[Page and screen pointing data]
********
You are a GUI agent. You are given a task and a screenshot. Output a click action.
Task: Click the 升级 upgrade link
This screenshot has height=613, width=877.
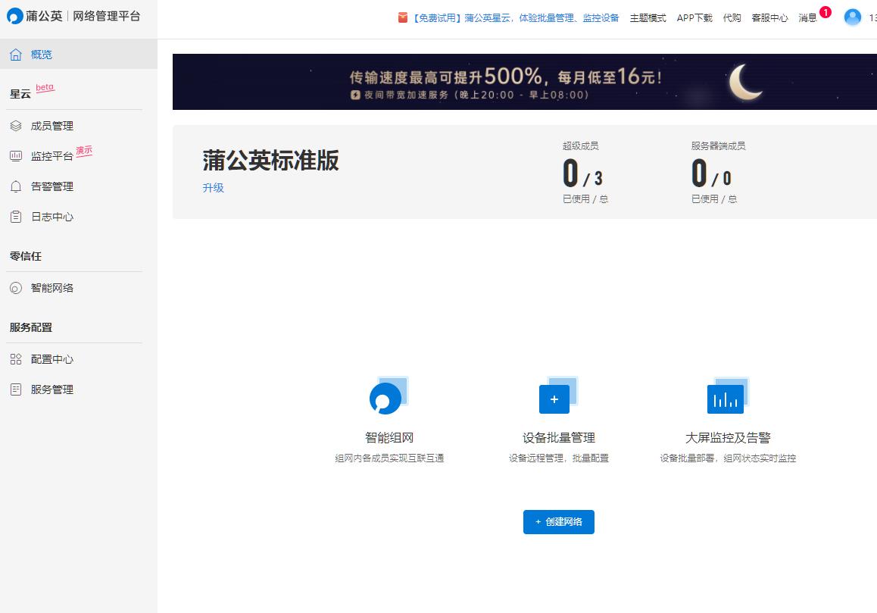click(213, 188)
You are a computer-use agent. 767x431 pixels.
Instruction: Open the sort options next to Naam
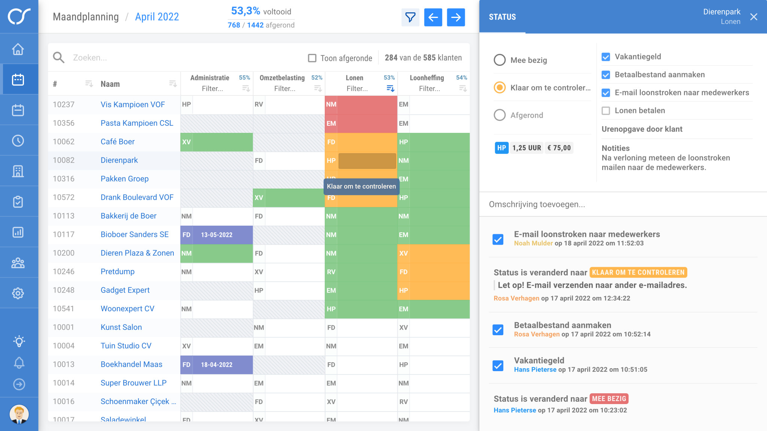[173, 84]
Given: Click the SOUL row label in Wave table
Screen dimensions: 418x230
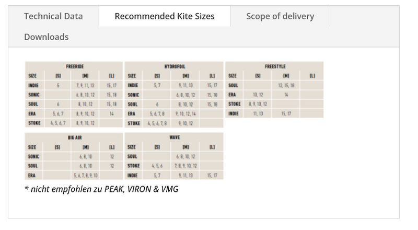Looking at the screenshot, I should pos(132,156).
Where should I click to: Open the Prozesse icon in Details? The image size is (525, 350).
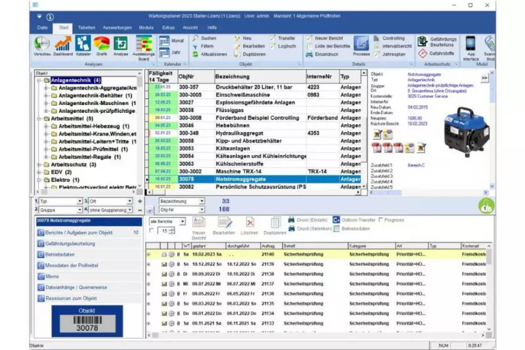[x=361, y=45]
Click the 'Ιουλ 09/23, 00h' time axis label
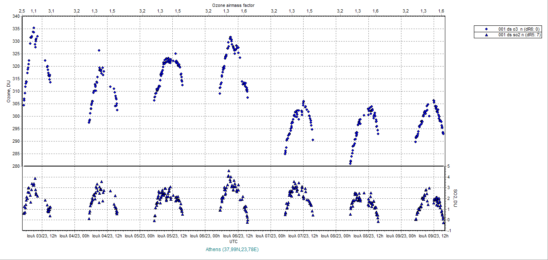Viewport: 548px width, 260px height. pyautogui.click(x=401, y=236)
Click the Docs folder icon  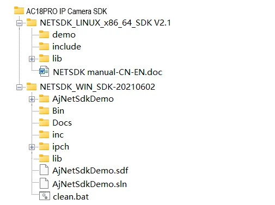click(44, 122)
********
## Exercise details
Copy the rows word for word, starting at the first line and stopping after the line that contains "Looking at the". Leave the pictures out of your copy.

## Output for this exercise
You are a GUI agent. You are given a task and a screenshot. Output a click action.
Task: Click the 升级 upgrade link
This screenshot has height=613, width=877.
click(213, 188)
You are a computer-use agent. 767x431 pixels.
Instruction: Open the sort options next to Naam
[173, 84]
Given: Click the SOUL row label in Wave table
Screen dimensions: 418x230
Looking at the screenshot, I should pos(132,156).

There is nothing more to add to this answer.